平板細胞克隆形成試驗

細胞樣品

胰蛋白酶胎牛血清DMEM培養液PBS多聚甲醛GIMSA染液

培養皿培養箱顯微鏡

1、取對數生長期的各組細胞，分別用0.25%胰蛋白酶消化并吹打成單個細胞，并把細胞懸浮在10%胎牛血清的DMEM培養液中備用。

2、將細胞懸液作梯度倍數稀釋，每組細胞分別以每皿50、100、200個細胞的梯度密度分別接種含10mL 37℃預溫培養液的皿中，并輕輕轉動，使細胞分散均勻。置37℃ 5%CO₂及飽和濕度的細胞培養箱中培養2——3周。

3、經常觀察，當培養皿中出現肉眼可見的克隆時，終止培養。棄去上清液，用PBS小心浸洗2次。加4%多聚甲醛固定細胞5mL固定15分鐘。然后去固定液，加適量GIMSA應用染色液染10——30分鐘，然后用流水緩慢洗去染色液，空氣干燥。

4、將平皿倒置并疊加一張帶網格的透明膠片，用肉眼直接計數克隆，或在顯微鏡（低倍鏡）計數大于10個細胞的克隆數。最后計算克隆形成率。

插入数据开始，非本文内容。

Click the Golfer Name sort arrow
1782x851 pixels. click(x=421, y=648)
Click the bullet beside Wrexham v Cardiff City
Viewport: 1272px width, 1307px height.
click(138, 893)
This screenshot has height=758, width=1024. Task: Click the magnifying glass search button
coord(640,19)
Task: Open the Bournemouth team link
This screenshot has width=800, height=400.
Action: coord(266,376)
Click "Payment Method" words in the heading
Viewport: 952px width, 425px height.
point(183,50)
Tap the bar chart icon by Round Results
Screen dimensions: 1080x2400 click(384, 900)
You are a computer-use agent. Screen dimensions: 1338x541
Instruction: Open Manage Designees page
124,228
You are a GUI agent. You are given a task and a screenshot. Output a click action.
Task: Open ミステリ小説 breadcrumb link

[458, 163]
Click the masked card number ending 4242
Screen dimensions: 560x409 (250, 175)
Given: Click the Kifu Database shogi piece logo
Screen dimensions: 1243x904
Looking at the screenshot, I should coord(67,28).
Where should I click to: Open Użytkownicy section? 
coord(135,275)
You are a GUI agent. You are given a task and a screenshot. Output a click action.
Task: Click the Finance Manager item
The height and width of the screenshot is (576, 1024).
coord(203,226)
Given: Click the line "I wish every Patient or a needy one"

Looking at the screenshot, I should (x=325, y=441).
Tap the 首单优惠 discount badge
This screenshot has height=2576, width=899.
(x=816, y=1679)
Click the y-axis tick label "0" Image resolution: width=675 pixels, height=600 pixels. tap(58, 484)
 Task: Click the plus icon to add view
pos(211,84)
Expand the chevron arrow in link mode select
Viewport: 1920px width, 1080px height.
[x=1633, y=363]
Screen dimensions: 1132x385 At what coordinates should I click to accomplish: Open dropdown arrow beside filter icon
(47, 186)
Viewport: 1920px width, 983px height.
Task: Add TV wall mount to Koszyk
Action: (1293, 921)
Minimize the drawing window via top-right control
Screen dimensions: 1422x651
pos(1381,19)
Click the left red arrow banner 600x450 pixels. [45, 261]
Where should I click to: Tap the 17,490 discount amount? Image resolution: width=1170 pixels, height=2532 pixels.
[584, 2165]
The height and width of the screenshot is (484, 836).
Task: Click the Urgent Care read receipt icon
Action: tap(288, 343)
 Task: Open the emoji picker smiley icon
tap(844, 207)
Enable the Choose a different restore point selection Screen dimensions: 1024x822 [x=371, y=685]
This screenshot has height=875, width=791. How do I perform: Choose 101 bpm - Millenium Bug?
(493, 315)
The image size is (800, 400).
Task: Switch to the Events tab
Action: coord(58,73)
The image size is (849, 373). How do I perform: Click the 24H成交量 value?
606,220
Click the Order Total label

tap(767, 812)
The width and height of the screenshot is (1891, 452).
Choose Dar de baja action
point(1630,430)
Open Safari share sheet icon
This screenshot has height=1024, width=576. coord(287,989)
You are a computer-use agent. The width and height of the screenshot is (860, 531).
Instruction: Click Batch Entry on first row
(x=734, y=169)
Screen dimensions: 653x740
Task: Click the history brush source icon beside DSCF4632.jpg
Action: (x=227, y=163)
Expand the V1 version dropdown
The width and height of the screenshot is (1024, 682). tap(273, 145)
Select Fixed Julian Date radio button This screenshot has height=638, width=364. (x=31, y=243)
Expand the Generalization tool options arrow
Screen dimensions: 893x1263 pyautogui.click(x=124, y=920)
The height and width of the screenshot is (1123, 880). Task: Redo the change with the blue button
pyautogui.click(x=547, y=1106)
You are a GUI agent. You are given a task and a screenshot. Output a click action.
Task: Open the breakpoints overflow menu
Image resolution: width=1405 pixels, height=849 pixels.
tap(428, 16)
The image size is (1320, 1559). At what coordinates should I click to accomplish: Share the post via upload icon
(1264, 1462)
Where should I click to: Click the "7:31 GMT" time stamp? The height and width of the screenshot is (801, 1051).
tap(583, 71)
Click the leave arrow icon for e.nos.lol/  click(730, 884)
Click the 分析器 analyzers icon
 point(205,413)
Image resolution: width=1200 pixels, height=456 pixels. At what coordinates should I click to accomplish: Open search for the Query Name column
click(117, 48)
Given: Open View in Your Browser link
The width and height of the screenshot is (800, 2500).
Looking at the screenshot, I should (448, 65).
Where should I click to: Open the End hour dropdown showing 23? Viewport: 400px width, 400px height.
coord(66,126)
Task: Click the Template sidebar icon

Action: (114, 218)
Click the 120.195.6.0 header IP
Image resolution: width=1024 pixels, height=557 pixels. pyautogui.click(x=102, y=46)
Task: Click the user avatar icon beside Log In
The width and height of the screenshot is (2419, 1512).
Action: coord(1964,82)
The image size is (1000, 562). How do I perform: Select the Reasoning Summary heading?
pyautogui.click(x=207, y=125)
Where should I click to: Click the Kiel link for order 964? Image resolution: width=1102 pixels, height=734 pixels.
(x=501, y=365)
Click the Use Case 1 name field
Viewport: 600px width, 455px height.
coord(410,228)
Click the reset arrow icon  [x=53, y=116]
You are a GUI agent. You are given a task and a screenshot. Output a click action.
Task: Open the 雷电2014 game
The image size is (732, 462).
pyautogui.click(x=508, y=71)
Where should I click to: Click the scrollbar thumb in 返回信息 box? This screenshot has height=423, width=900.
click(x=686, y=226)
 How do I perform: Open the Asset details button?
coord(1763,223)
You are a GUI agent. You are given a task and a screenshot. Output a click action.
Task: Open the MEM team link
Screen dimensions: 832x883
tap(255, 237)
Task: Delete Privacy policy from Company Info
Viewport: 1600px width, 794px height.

1. 試驗成功的關鍵是細胞懸液的制備和接種密度。細胞一定要分散得好，不能有細胞團，接種密度不能過大。

2. 細胞在進行克隆形成實驗時要求有95%以上的分散度，否則結果的準確度會受到很大影響。

1. 克隆形成率公式：克隆形成率 =（克隆數/接種細胞數）×100% ，細胞克隆形成率即細胞接種存活率，表示接種細胞后貼壁的細胞成活并形成克隆的數量。

2. 一般初代培養細胞克隆形成率弱，傳代細胞系強；二倍體細胞克隆形成率弱，轉化細胞系強；正常細胞克隆形成率弱，腫瘤細胞強。